Moreover, it is also possible to take profit from Web ontology primitives in order to semantically integrate different filings following different XML Schemas, i.e. XBRL taxonomies. Once mapped to ontology concepts and relations, the XBRL contexts, facts and other resources defined for different filings can be related as more specific, more general or equivalent.

This approach has been put into practice in the context of the SEC’s EDGAR program that promotes XBRL filings for USA companies. It has been possible to apply the previous XML to RDF and XML Schema to Web ontology mappings to a test set of more than 600 EDGAR filings and more than 1.3 million triples have been obtained.

We have also have made all this semantic information generated from the EDGAR program available online, so it can be queried and browsed using a Web user interface. The proposed semantic queries illustrate the benefits of the semantic integration available once XBRL data is translated to semantic data.

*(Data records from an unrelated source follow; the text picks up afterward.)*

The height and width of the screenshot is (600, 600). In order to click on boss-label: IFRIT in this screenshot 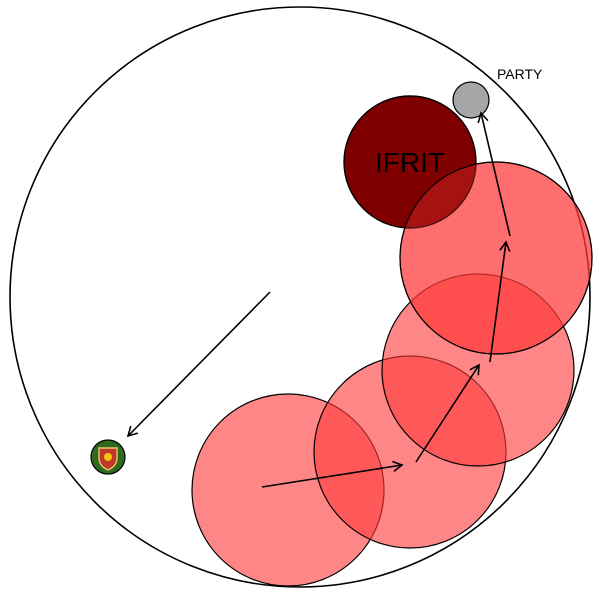, I will do `click(410, 162)`.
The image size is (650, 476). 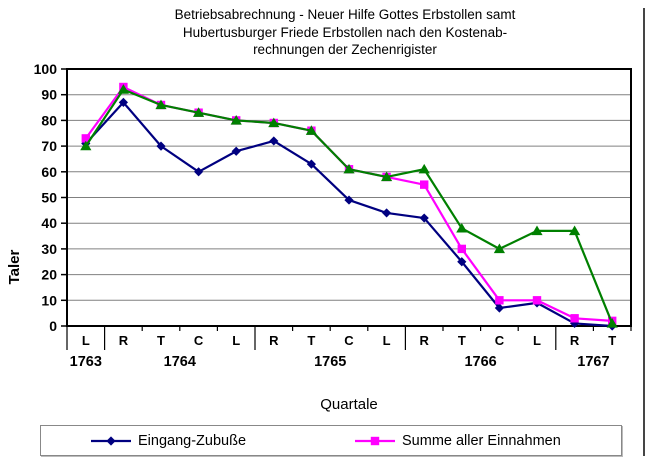 I want to click on legend-line-square-icon, so click(x=375, y=440).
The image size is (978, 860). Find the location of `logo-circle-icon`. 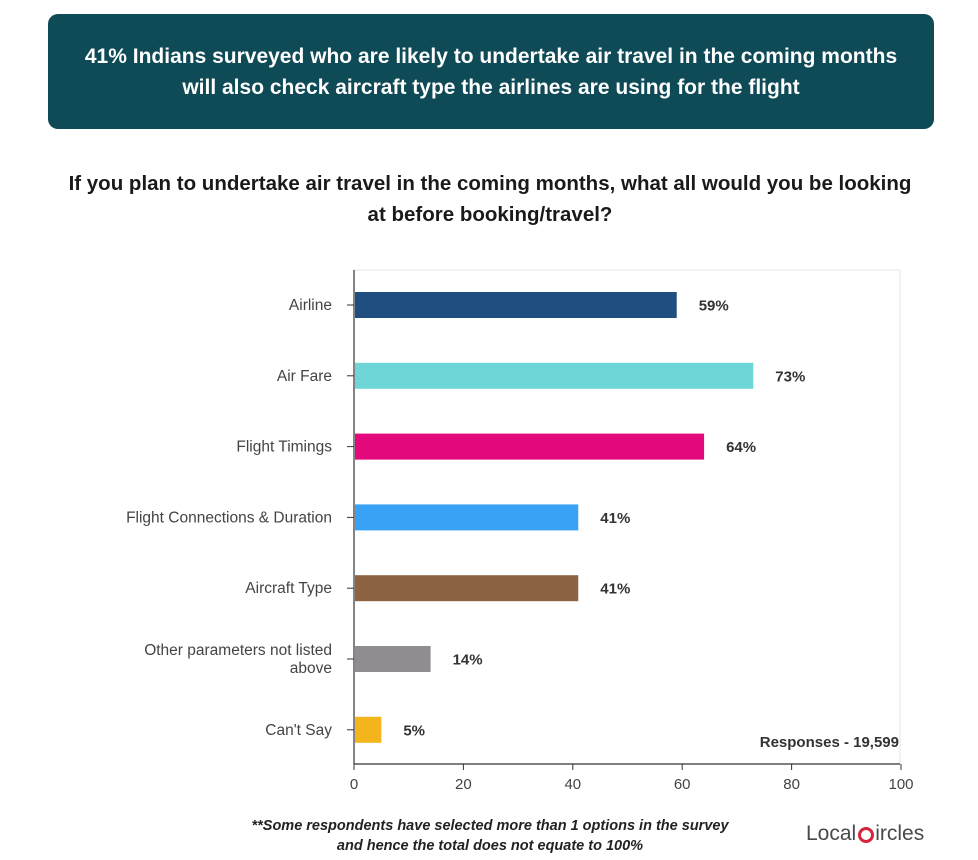

logo-circle-icon is located at coordinates (866, 835).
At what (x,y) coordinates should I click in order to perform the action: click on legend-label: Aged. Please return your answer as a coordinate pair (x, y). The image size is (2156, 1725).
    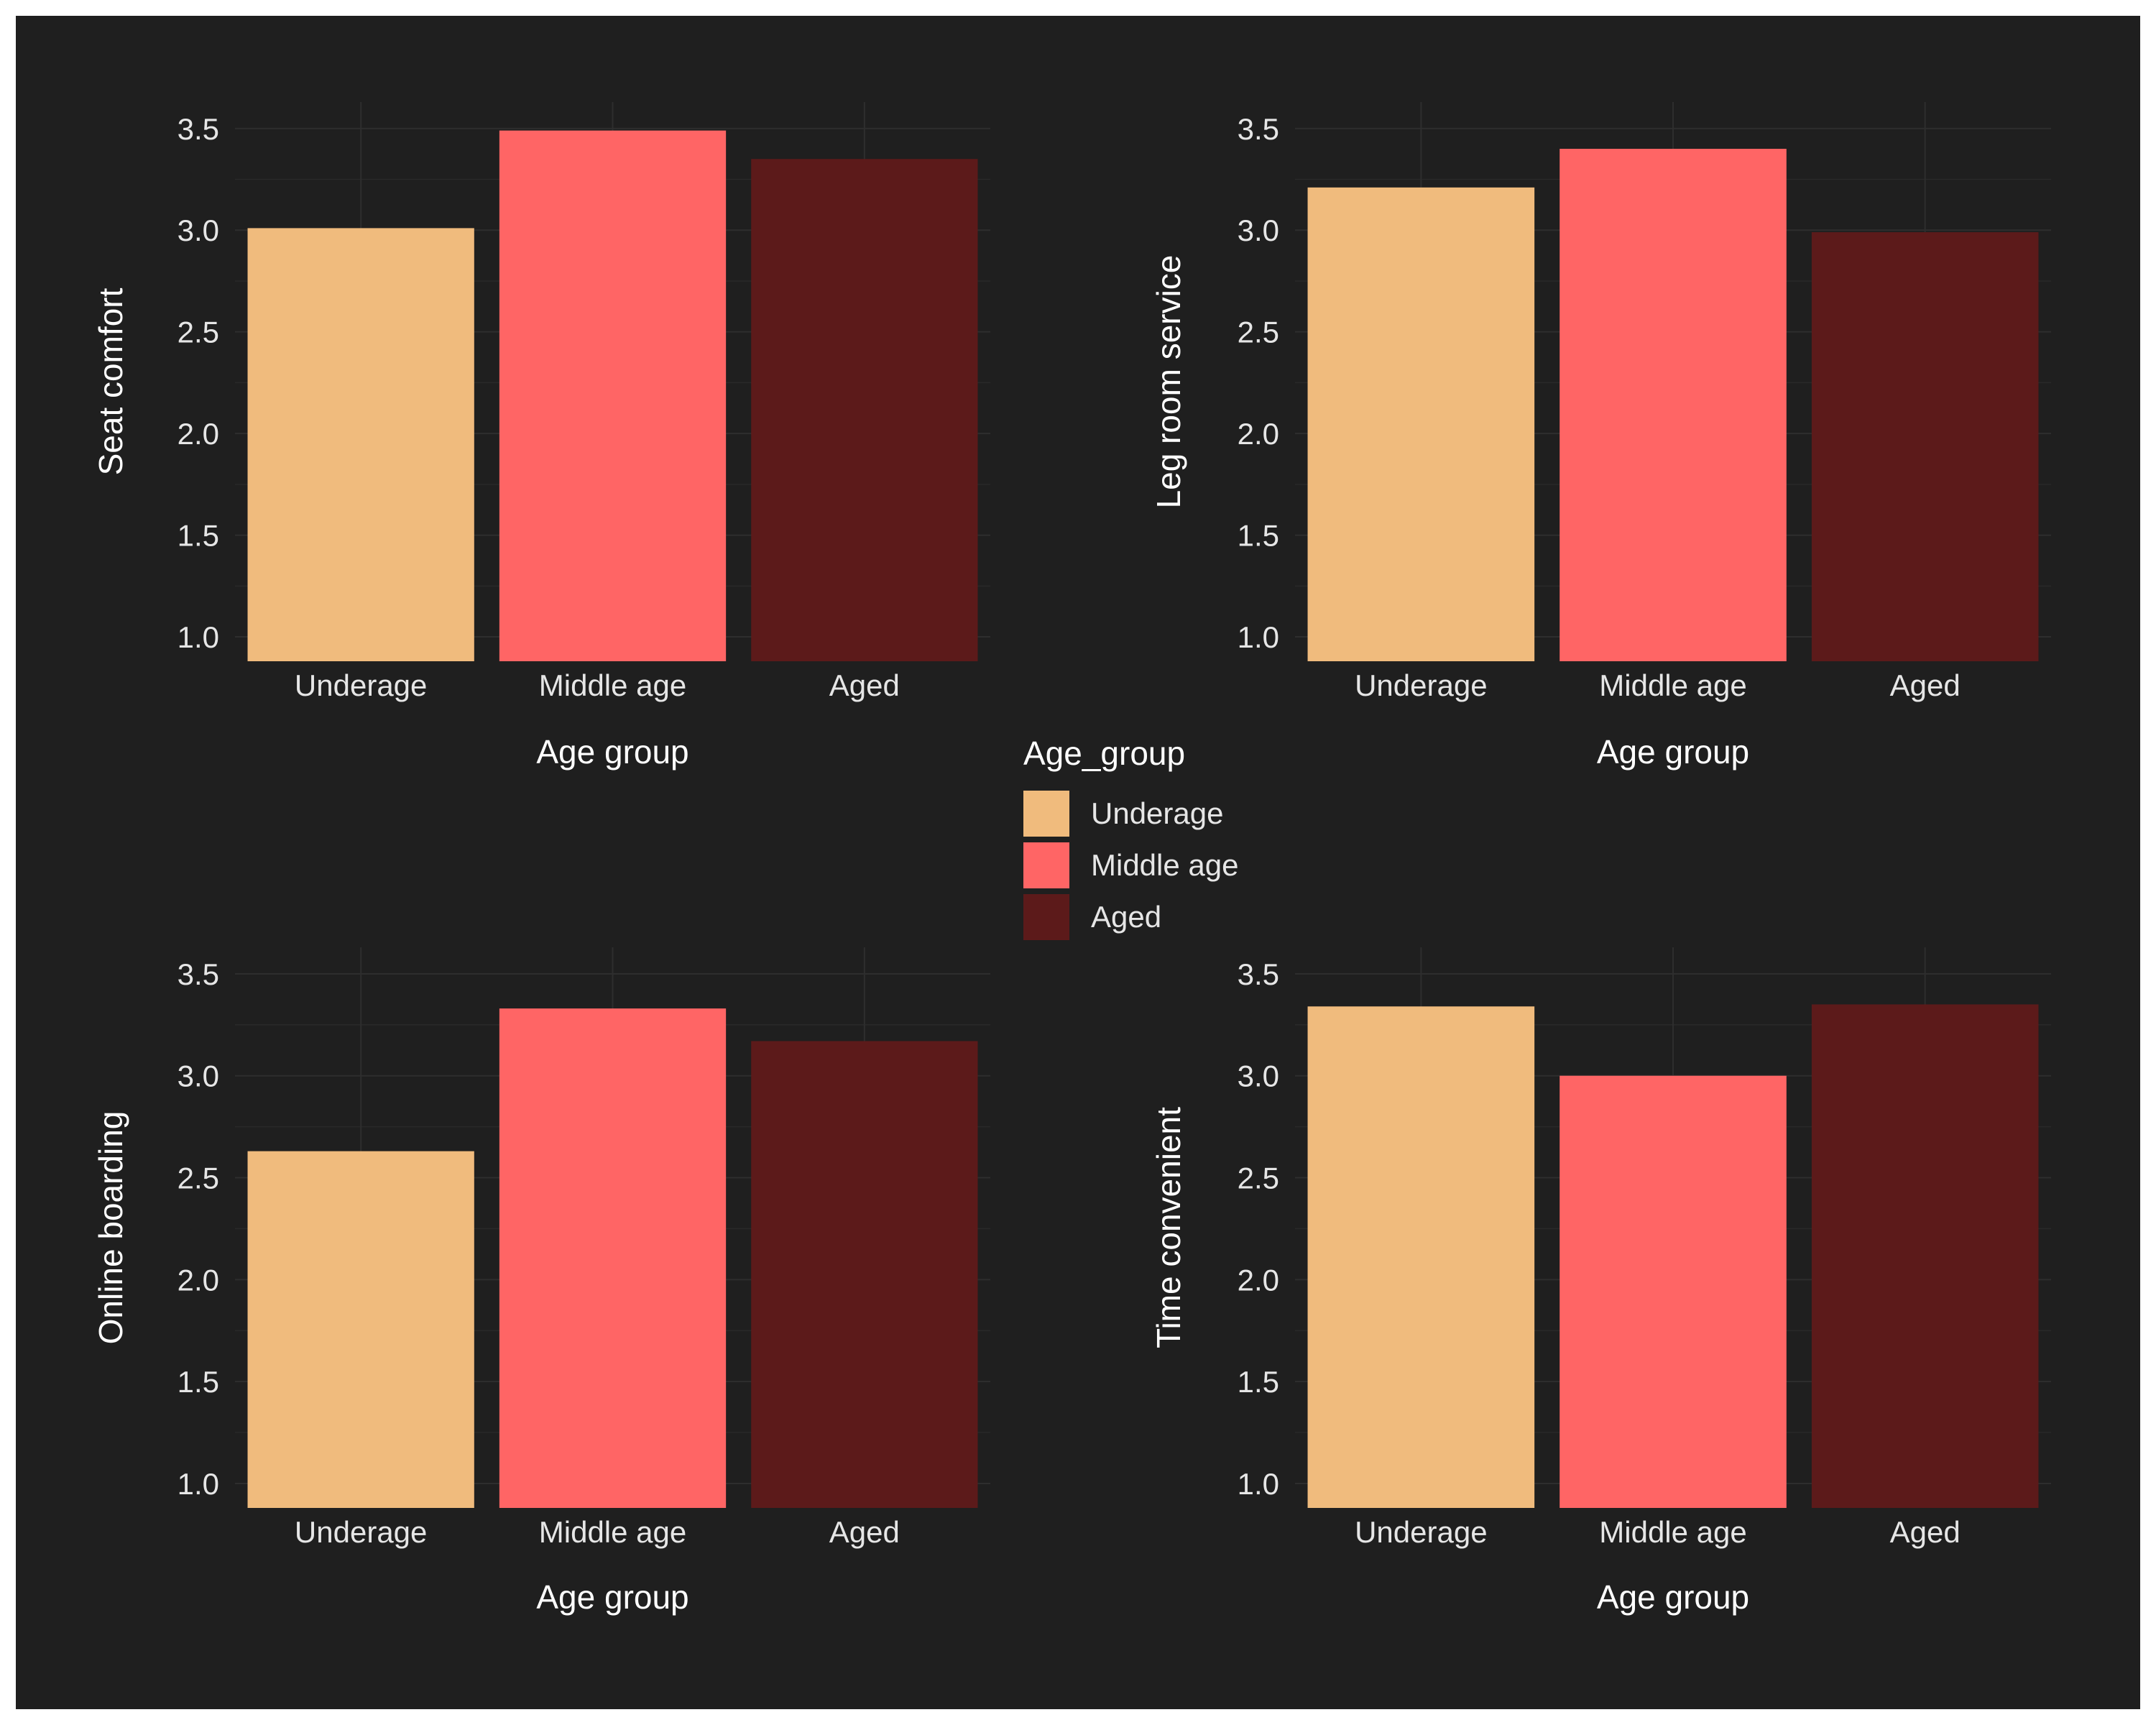
    Looking at the image, I should click on (1126, 917).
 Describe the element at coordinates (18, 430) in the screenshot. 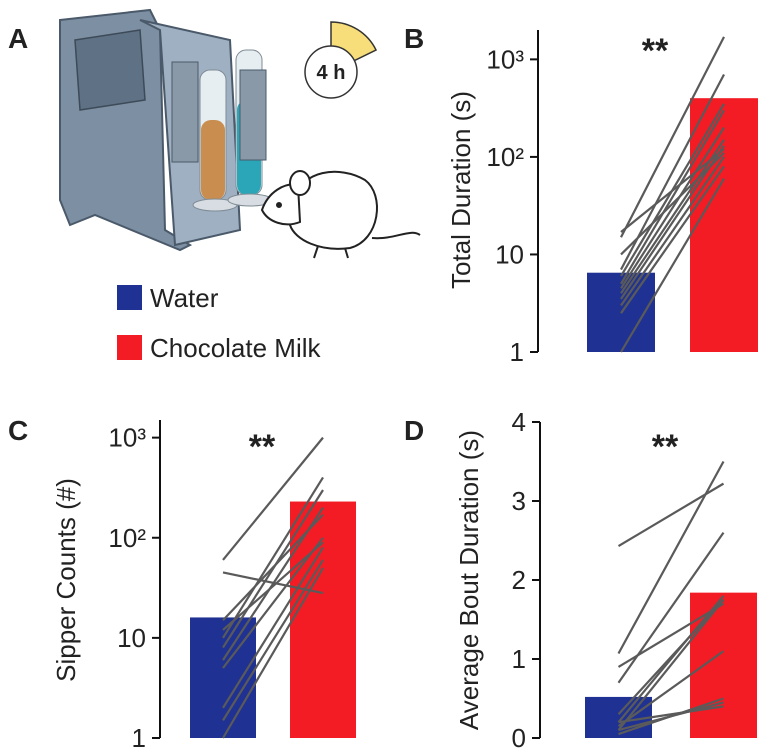

I see `panel-label: C` at that location.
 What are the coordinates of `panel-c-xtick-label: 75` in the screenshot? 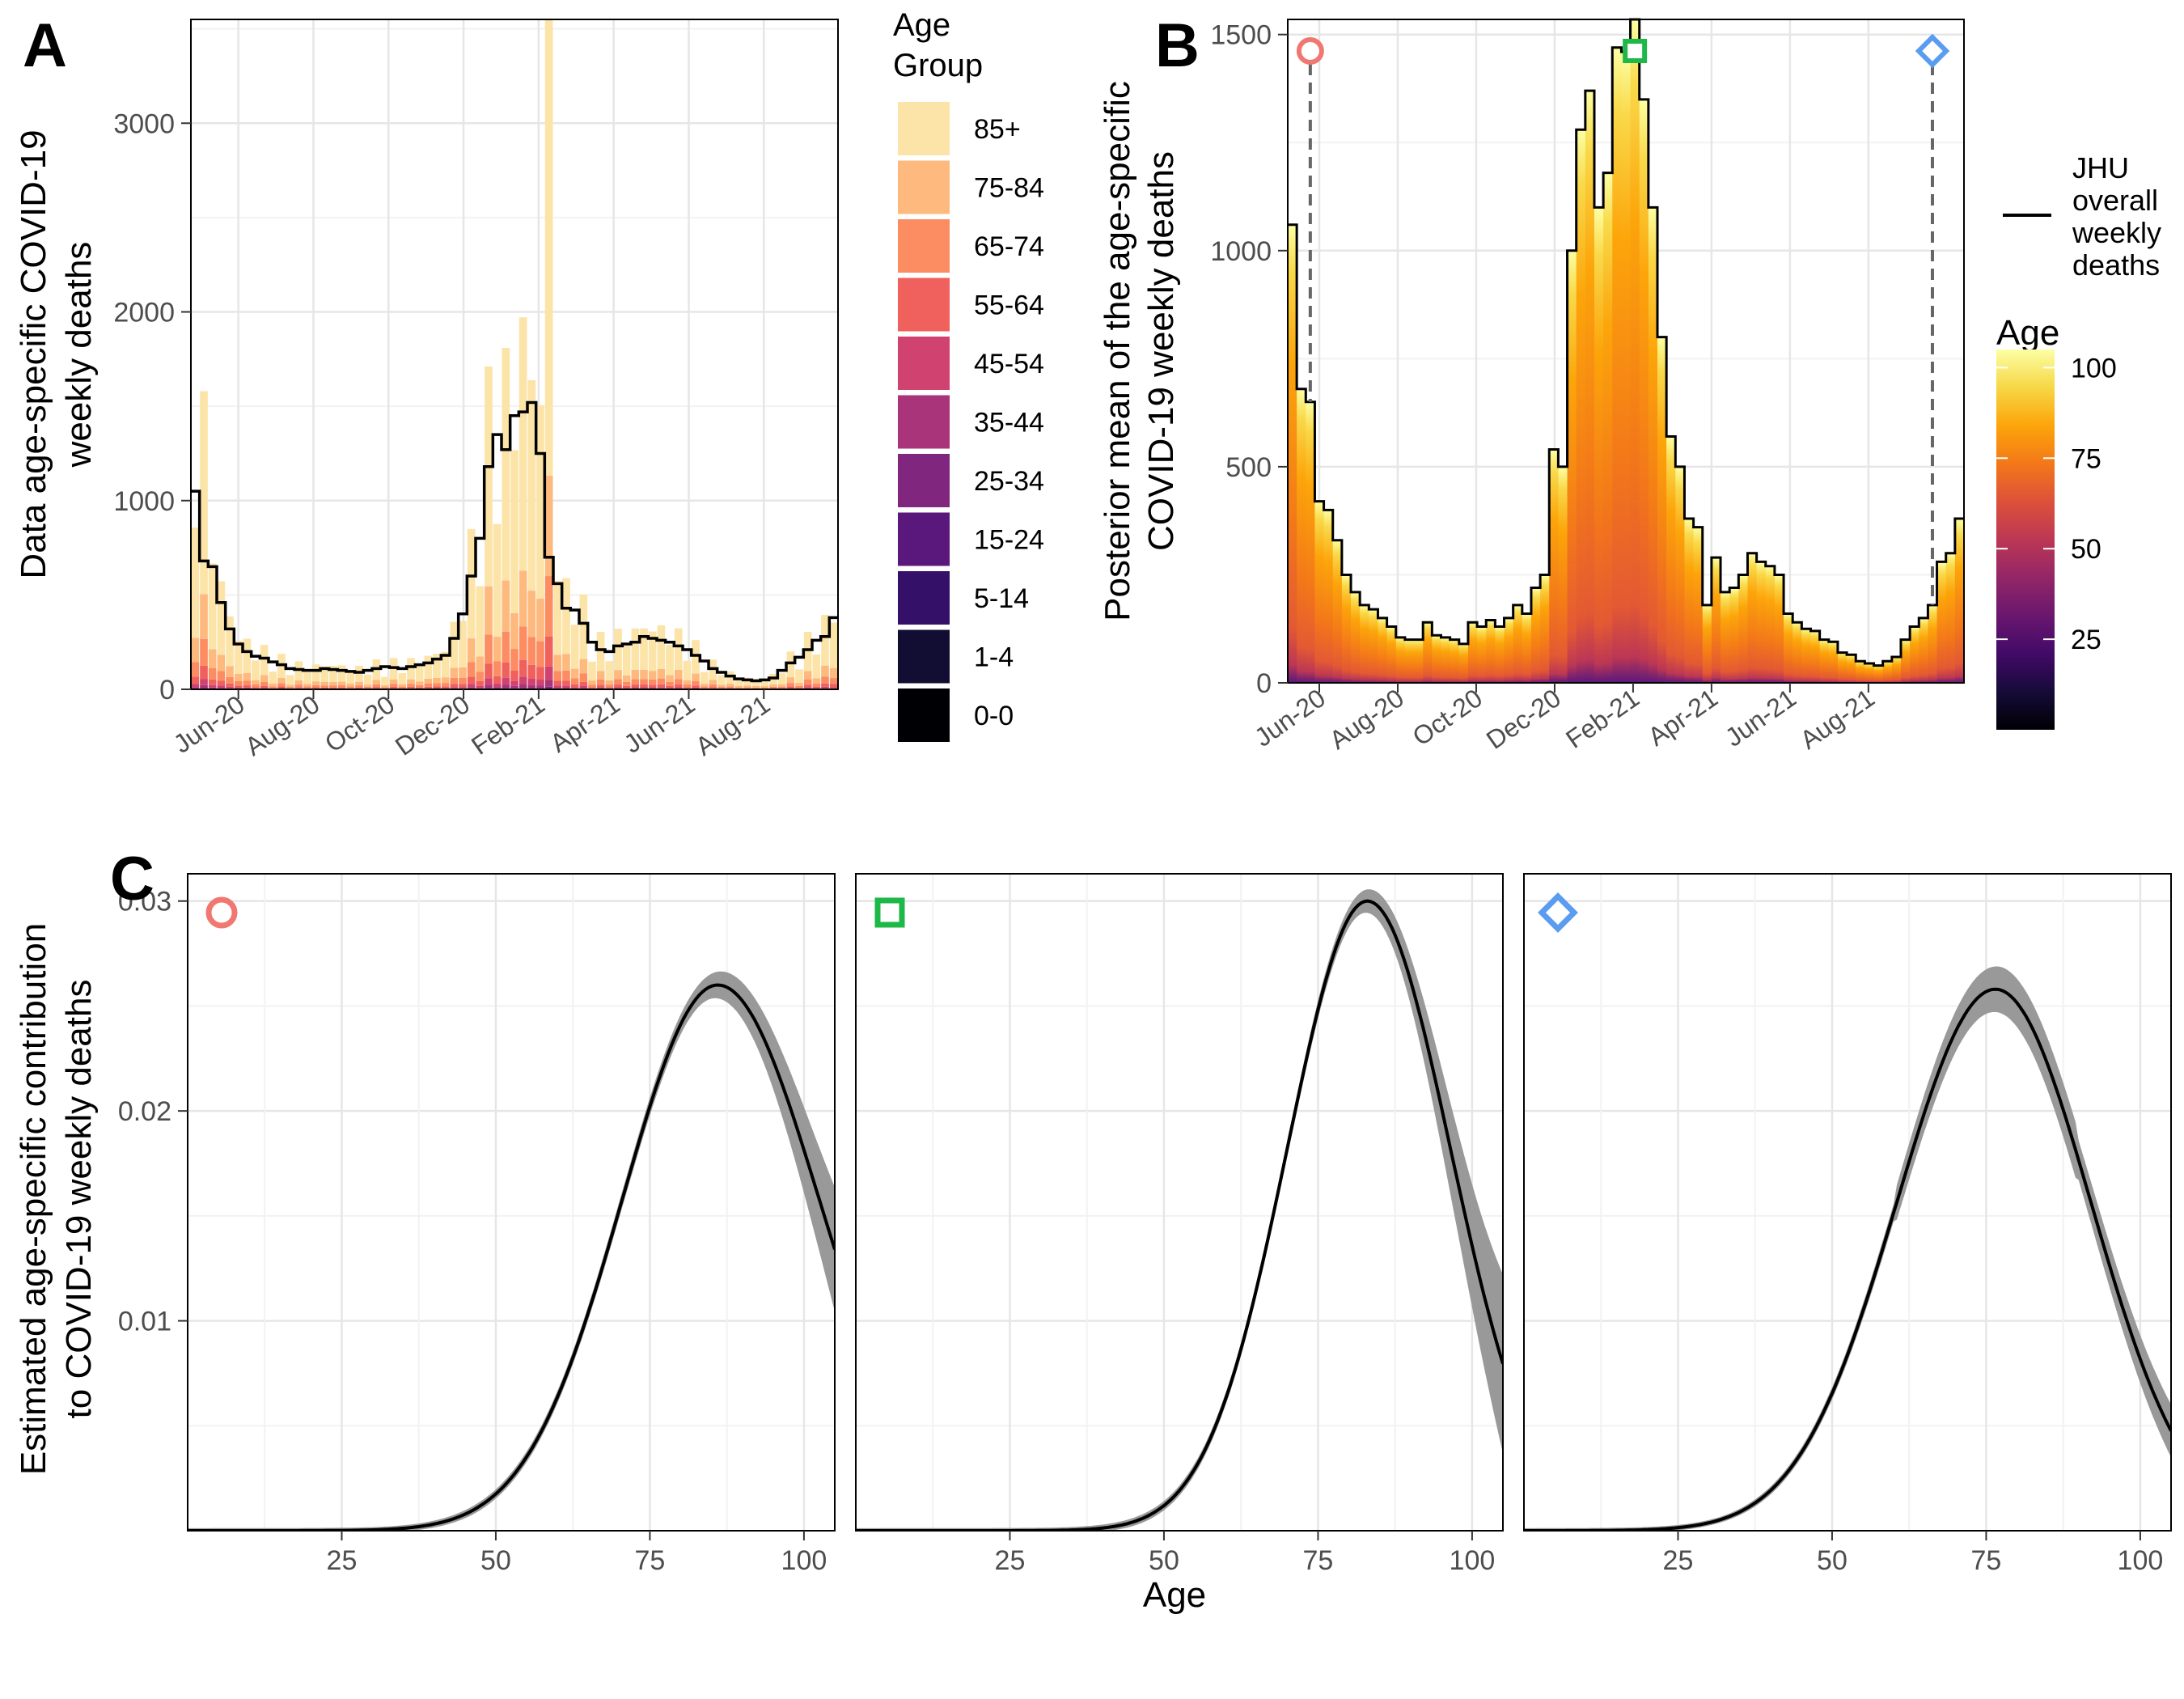 It's located at (1318, 1560).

However, it is important to note that we do not see our proposal as an alternative to XBRL. Semantic Web technologies have some limitations that currently do not make them a clear alternative to XBRL. For instance, OWL does not provide the primitives to easily model features available in XBRL like the calculation facilities provided by calculation linkbases.

Moreover, the characteristics of the logic formalisms underlying OWL might not be the more intuitive choice in some XBRL use scenarios. For instance, a great part of OWL relies on the Open World Assumption and it is based on restrictions instead of on constraints [4].

On the contrary, we see XBRL and the Semantic Web as clearly complementary. XBRL can be used for business and financial data representation and validation, while its translation to Semantic Web technologies can be the way to make all this data publicly available enabling cross analysis of this data thanks to semantic integration and a graph based model.